** START OF Document passage **

It’s hard to believe that it’s been almost six and a half years since we met. Sometimes I think about that and I’m not quite sure where the time has gone. I look back at the photographs of us from our first Christmas together and I can hardly believe that the people in those pictures are us. We look so young. We were so young. But I remember those days like they were yesterday, even though it is hard to place the people we are now in the life we had back then.
I remember how we were always walking, endlessly circling the streets around our town, deconstructing our lives and our feelings and the simple facts of our days. I think most of what we learned about each other in those early months was learned upon those walks. We liked to drive over to York and walk around there too, then we would stop by the cinema on the way home and watch a movie together.
I remember the night you cooked vegetable lasagne for me in my kitchen, how we lay on the kitchen floor together and I knew I loved you. I knew it in such a way that it wasn’t a feeling, but a fact. Irrevocable. Unchangeable. Solid and dependable. It’s funny how I didn’t know that you were what I was looking for before that night, how I’d thought that we would have something short and fun, but never imagined us in the place we find ourselves now. That night it felt like something I should have known all along.
I remember how sometimes, on our days off together, we would just lie in bed all day, then in the evening we would get up and go wander around the aisles in the supermarket trying to find something we both wanted for dinner. More often than not, we ended up getting take-out instead.
I remember the first home we bought, the endless search through flats and houses and how nothing ever felt quite right until we stood in a ripped out kitchen together and something finally fell into place. Our situation there wasn’t always great, but we had each other and that somehow made everything okay. We told ourselves over and over that it was only temporary, just a footing on the ladder that would lead us to the home we would stay in forever.
I remember handing you a tiny ginger kitten and watching a part of you that I’d never seen before come out. You were like a child on Christmas morning. You’d always told me that you hated cats, but that was the first time you’d ever really been so close to one and I watched you fall in love with him in seconds. Within a month of bringing that kitten and his brother home, you were making friends with every cat on the street and I knew that you were IT.
I remember the night you asked me to marry you, how I knew it was coming because you couldn’t sit still and your sentences were left half-finished. You were skittish and unpredictable, like a firework in an overturned milk bottle. Then I remember the crippling nerves of our wedding day and the giddy excitement of becoming your wife. I remember how everybody else disappeared as I promised my future to you. There were only 40 people in the room with us, but there could have been 4000 and I wouldn’t have cared right then. You anchored me to that moment with nothing but your hand holding mine.
I remember the moment the world turned upside down, and now I look back I can really see how scared we both were behind the excitement and the exhilaration of knowing that we were going to be parents. But you were right there when I needed you, and you made me anything I asked for on the rare occasions that I actually felt up to eating in the first few months. I remember one night all I wanted was a baked potato with butter, so you made one for me and you pulled such a sad face when I came back from the bathroom ten seconds after finishing it looking miserable and shaking my head.

** END OF Document passage **
** START OF Dataset content **

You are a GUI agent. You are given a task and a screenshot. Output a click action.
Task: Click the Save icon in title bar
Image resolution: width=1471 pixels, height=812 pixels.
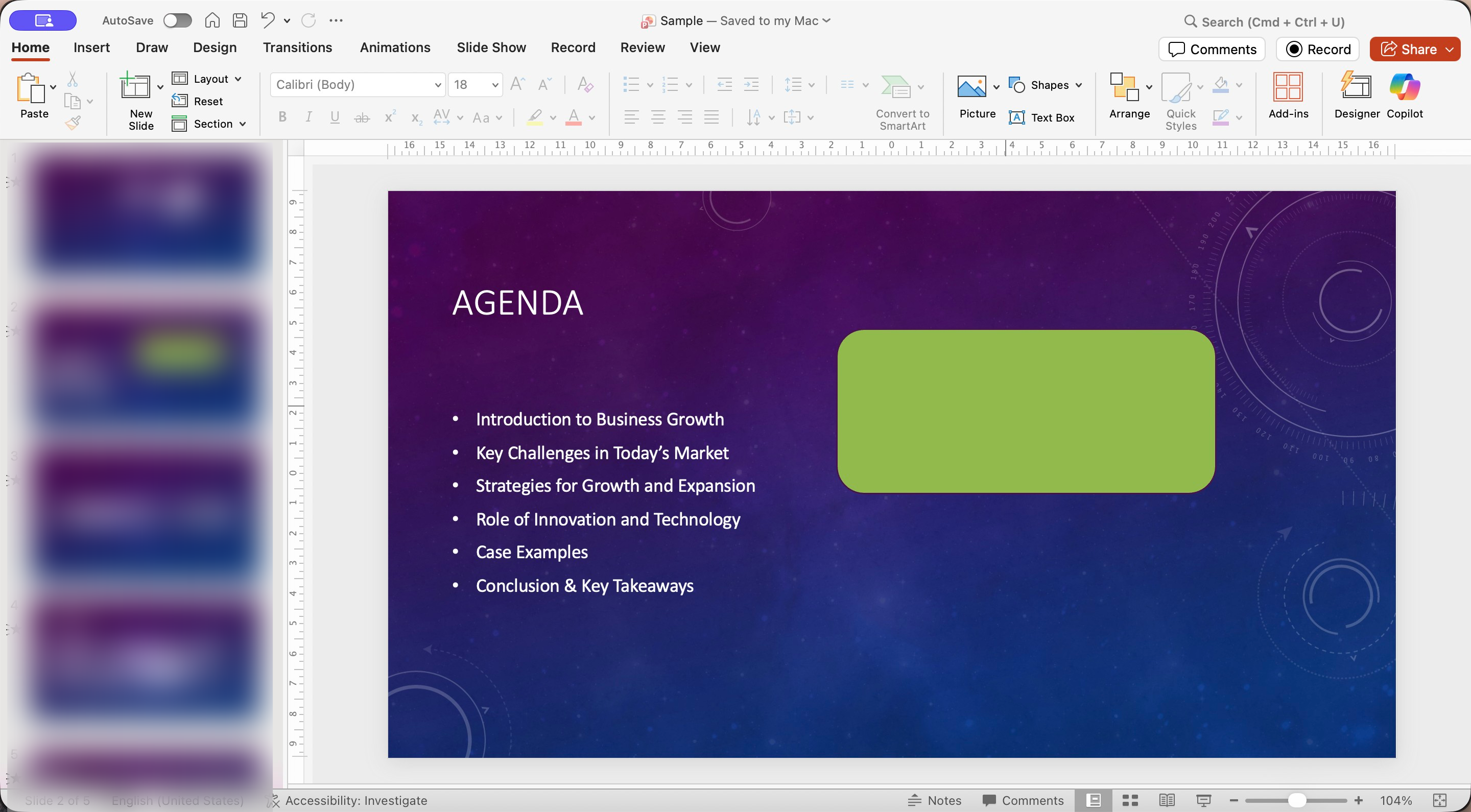240,20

** END OF Dataset content **

[Objectives]
#1 In the passage of relationship memories, what dish was cooked on the night the narrator knew they loved the other person?
#2 Repeat the passage of relationship memories word for word from "I remember how we" up to and including "a movie together.".
#3 Write the next part of the passage of relationship memories, picking up right after its final sentence.

[Answer set]
#1 Vegetable lasagne.

#2
I remember how we were always walking, endlessly circling the streets around our town, deconstructing our lives and our feelings and the simple facts of our days. I think most of what we learned about each other in those early months was learned upon those walks. We liked to drive over to York and walk around there too, then we would stop by the cinema on the way home and watch a movie together.

#3
I remember our second search for a home and the many disappointments we had to face along the way. I particularly remember that one house, the house we both loved, the house we could see ourselves living in before we even stepped through the door. There was so much space, so many rooms that went on forever, such a place to grow a family. I know we both felt like we couldn’t possibly belong somewhere like that. We ignored so many things about that house because it was The Dream. The hole in the top floor bedroom ceiling – a sure sign that something was amiss with the roof -; the weird bath; the fact that we would need to buy a new oven with next to no money; how close it was to the road; the lack of parking... But when it came down to it, we knew that enough about it wasn’t right that even when the vendors came back to us after rejecting our offers twice, we somehow knew we’d done the right thing in walking away. But I still think about that house sometimes when I feel like we’re all falling over each other here, and I know that you do too.
I remember us painting this house together, talking for hours about what our lives would be like here, trying to imagine what our baby boy would look like and gazing out over the overgrown jungle of a back garden while we pictured summer days playing football and splashing in a paddling pool with him. And I know that I would have been so much more scared during my first labour if you hadn’t been there. I remember telling you at one point that I didn’t want you to be around for the birth because I couldn’t bear the idea of you seeing me like that, but I know that I only got through it because you were there and when I sobbed that I couldn’t do it anymore, you held my hand and you told me that I could. You were so calm and you made me believe that I was strong and brave and could do anything.
I feel like so much of who we were has gotten lost over the last three and a half years. Or maybe not so much lost as buried, because now our world is so much bigger than just the two of us. But sometimes I forget that you still need me. You still need me to be on your side, to have your back and be the person that I always was for you. So I want you to know that I remember us. I remember the little things and the big things and the million tiny moments that have led us here, and I am grateful for you. I’m grateful that you know me well enough to understand that I’m a bit fucked up sometimes and that it’s not your fault. I can’t imagine feeling so right with anyone but you; you are everything I never knew I always wanted, and I don’t even care how cliché that sounds. I want you to know that I wouldn’t be who I am today without you and that I love you.
I just love you.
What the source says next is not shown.